In the North American Standard, there are 9 parts of the process to determine the cut resistance of a glove:
- A sample of the glove material is put on a conductive strip and loaded into a machine. In this machine, when the metal blades touch the conductive metal strip on the other side of the glove, the test is shut off.
- After this test, a straight blade is loaded into the same machine.
- A certain amount of weight is added, which serves as force.
- The blade is then made to move across the sample of the glove material.
- Then, the blade is replaced with a fresh one to ensure accuracy.
- The sample of glove material is cut with a straight blade three different times, each time with a different amount of weight added.
- Testers record the distance traveled to cause the straight blade to cut through the glove material.
- This data is used in determining the load of force required to cut through the glove material.
- After testing, the glove gets a rating based off of the results.
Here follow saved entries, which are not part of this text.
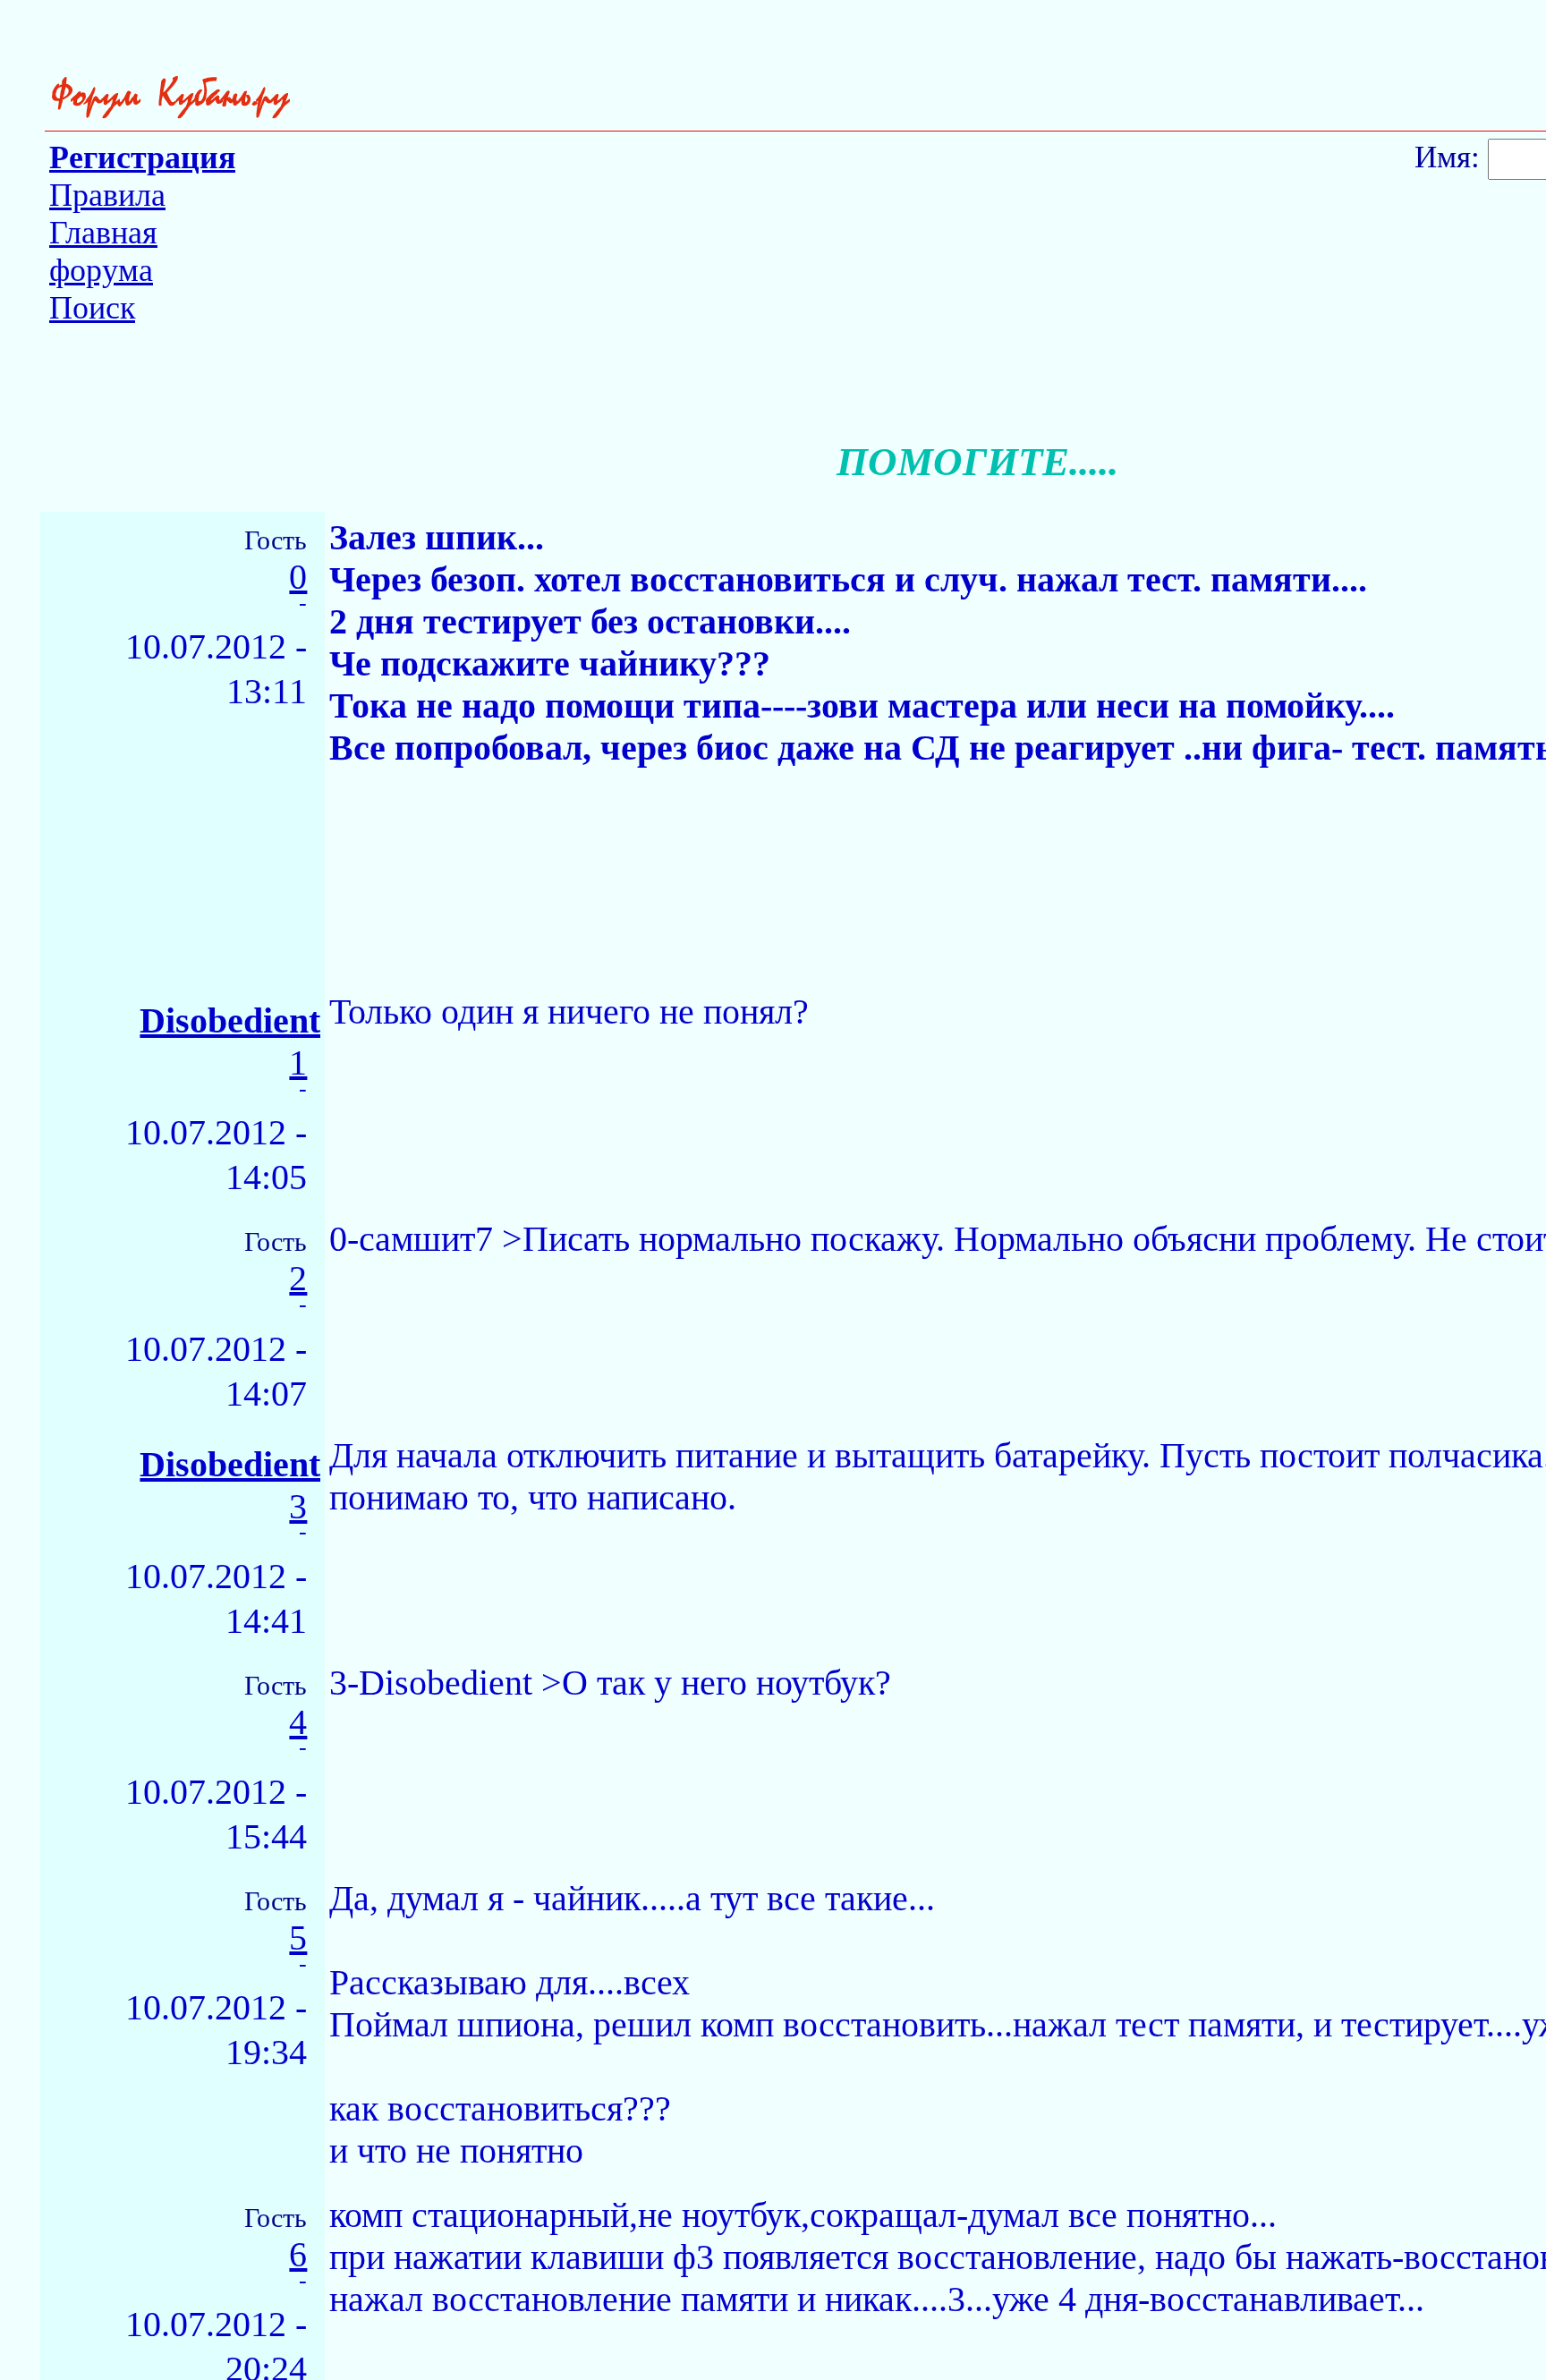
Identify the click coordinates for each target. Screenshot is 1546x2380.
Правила (107, 195)
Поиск (92, 308)
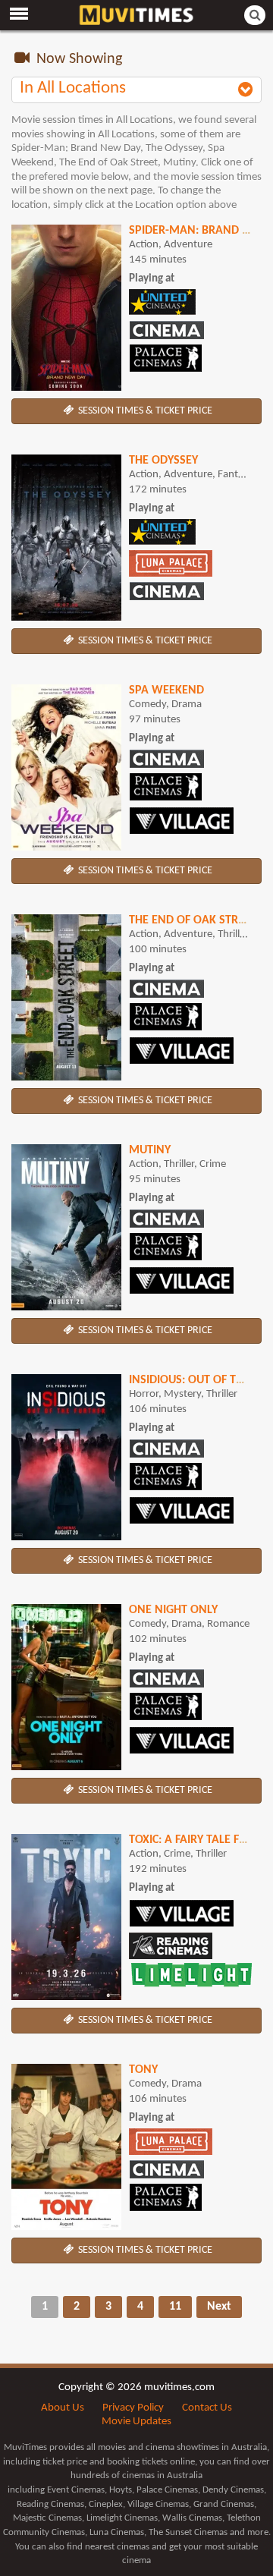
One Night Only (173, 1610)
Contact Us (207, 2408)
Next (219, 2307)
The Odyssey (163, 460)
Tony (143, 2070)
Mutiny (150, 1150)
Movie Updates (136, 2421)
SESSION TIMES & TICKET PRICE (144, 411)
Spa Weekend (166, 690)
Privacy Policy (133, 2408)
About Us (62, 2408)
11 (175, 2307)
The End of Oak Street (192, 920)
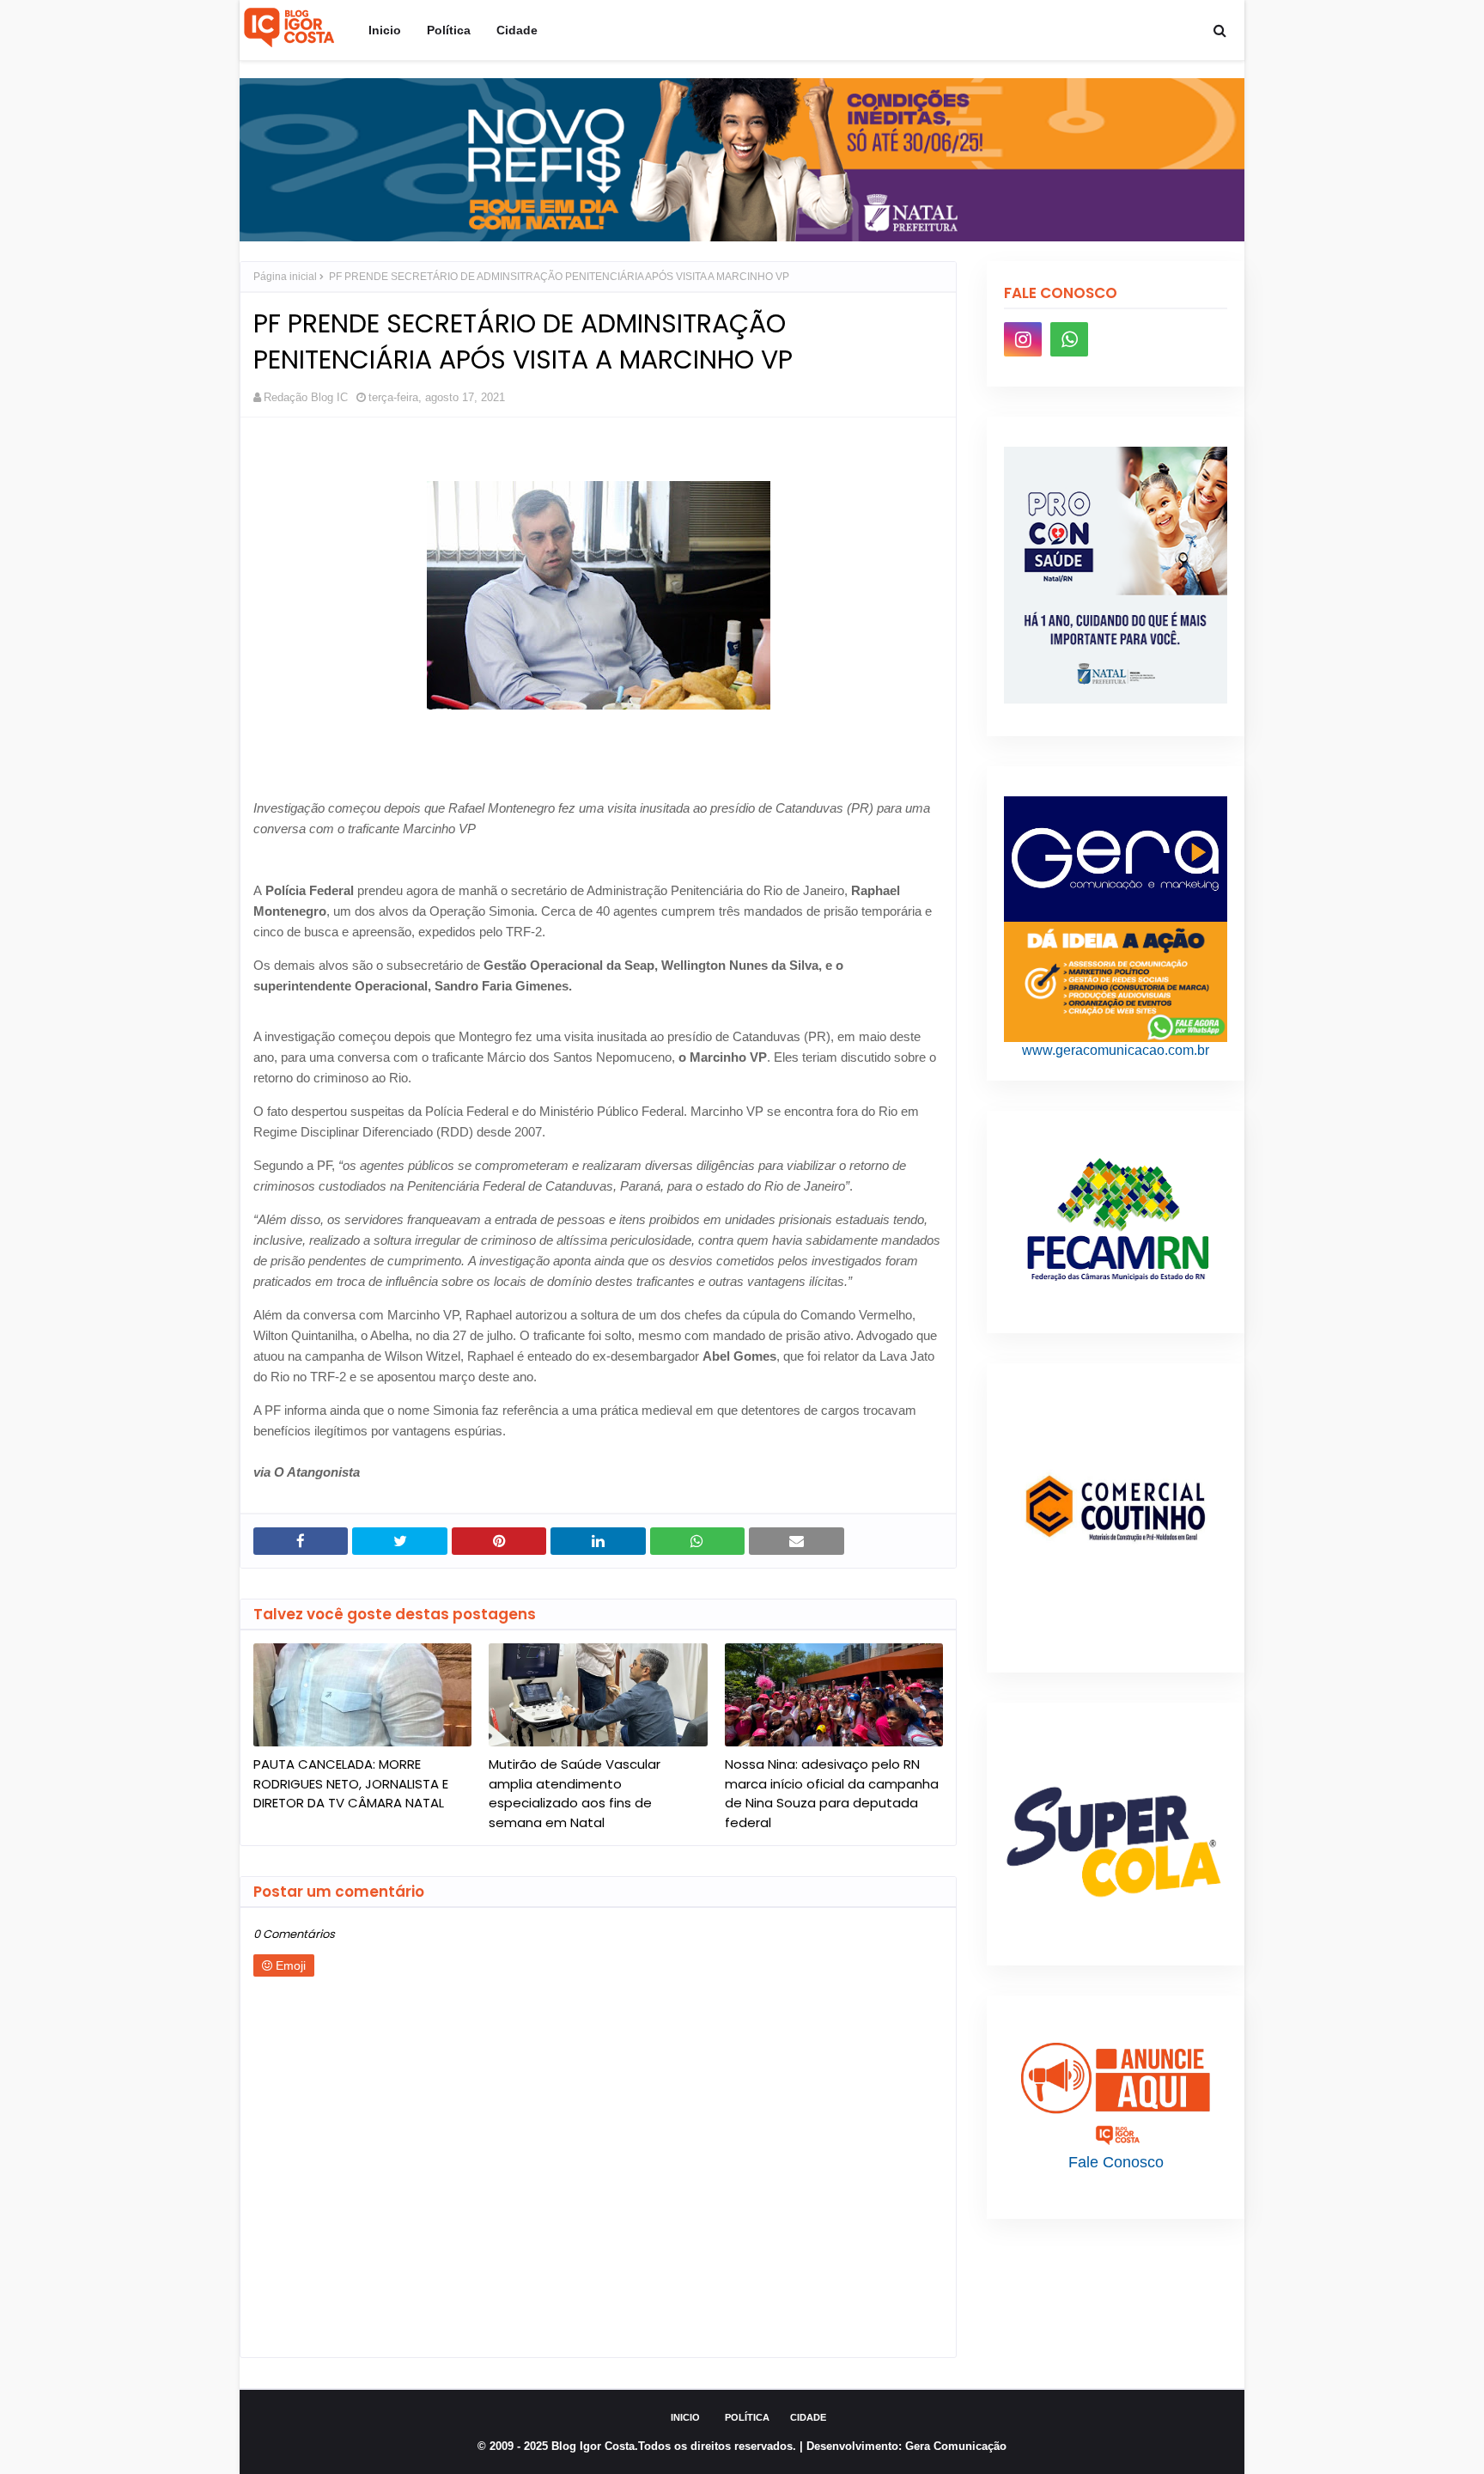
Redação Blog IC (306, 397)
The rating is between A1 and A9, with A1 being the lowest level of cut protection and A9 being the highest.
In Europe and Asia, there are just 6 parts of the process to assign a cut resistance level to work gloves:
- A sample of the glove is taken from the palm area of a particular glove.
- A rotating circular blade moves across the test sample until it cuts through the material.
- The test sample is then compared to a reference material, which is usually cloth.
- The reference material and the test material are cut alternately until a minimum of 5 results are achieved.
- To account for any dulling of the circular blade, the reference material is cut both before and after the sample material.
- The cut resistance rating Is derived from the ratio of the number of cycles needed to cut through the test sample compared with the reference material.
Any glove you purchase, should indicate whether it is cut resistant or not. Some are more obvious, like mesh metal gloves, but others can be more deceiving. Also, you can wash your cut resistant gloves without fear of them losing their protective qualities. However, some cut resistant materials should not be treated with bleach, and some do not respond well to high heat, so you’ll want to check before you wash.